Lucrécia Paco é uma das mais afamadas actrizes moçambicanas, destacando-se não só internamente, mas também ao nível internacional. Anualmente tem sido convidada para apresentar os seus trabalhos pelo mundo inteiro, com destaque para a Europa, particularmente na Alemanha, onde ano após ano tem apresentado peças teatrais.
“Poder singrar fora de Moçambique não é apenas prestigiante para mim, mas também para o meu país”, comentou Lucrécia Paco quando instada a falar da sua carreira, para depois acrescentar que os patamares que tem atingido no teatro “são a confirmação da realização de um sonho de infância: ser actriz profissional”.
“Mulher Asfalto” é a última peça teatral de Lucrécia Paco, em jeito de monólogo, que está a fazer muito furor entre os moçambicanos, pois a sua temática está relacionada com a protecção da mulher.
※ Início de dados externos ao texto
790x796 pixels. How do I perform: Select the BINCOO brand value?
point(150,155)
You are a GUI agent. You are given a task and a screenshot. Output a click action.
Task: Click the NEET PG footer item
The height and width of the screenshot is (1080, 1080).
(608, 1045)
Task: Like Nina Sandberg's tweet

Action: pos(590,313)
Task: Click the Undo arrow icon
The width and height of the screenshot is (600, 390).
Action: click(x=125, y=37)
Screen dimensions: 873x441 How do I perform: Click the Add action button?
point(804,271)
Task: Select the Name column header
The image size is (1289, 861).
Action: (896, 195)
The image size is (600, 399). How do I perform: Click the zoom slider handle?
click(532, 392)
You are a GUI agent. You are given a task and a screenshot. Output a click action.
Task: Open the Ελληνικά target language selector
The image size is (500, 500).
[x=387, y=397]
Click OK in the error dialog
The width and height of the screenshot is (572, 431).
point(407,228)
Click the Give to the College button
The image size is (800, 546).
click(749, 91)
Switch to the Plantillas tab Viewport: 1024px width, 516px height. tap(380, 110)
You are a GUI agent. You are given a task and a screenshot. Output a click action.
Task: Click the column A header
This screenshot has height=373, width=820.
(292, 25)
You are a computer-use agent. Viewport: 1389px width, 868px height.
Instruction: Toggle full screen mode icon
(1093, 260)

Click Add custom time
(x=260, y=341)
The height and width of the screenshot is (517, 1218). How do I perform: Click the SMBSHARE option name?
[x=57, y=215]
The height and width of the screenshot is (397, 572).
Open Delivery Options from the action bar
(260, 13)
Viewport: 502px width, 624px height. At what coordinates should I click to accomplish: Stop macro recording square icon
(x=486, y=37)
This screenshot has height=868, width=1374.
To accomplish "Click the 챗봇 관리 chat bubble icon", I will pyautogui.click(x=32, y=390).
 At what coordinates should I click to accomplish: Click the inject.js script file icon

Com “Mulher Asfalto”, Lucrécia Paco faz abordagem sobre o tema da prostituição no país, e no mundo, sendo que, na peça, ela, a prostituta rompe o silêncio e faz o uso da palavra. Palavra essa prostituída, da sombra, da esquina, do passeio, da rua, enfim, é uma luta que a prostituta empreende para existir como ser humano numa altura em que a sua carne prostituta é vendida, violada, comercializada.
“Há uma necessidade de consciencialização da sociedade para que valorize a mulher e a arte tem esta função de sensibilizar, visto que, a partir do momento em que não me conformo com certos males da sociedade, recorro à arte como uma arma para não ficar indiferente ao que acontece”, disse Lucrécia Paco.
Lucrécia e o autor do texto, Alain-Kamal Martial, estavam em Madagáscar, em 2005, quando assistiram, impotentes, a uma prostituta ser brutalmente espancada por um polícia nas ruas da capital, Antananarivo. “A mulher caía no chão e levantava-se. Caía de novo e mais uma vez levantava-se. Caía e levantava-se sem deixar de falar”, explicou a actriz mais internacional de moçambique sobre a origem do texto da peça “Mulher Asfalto”.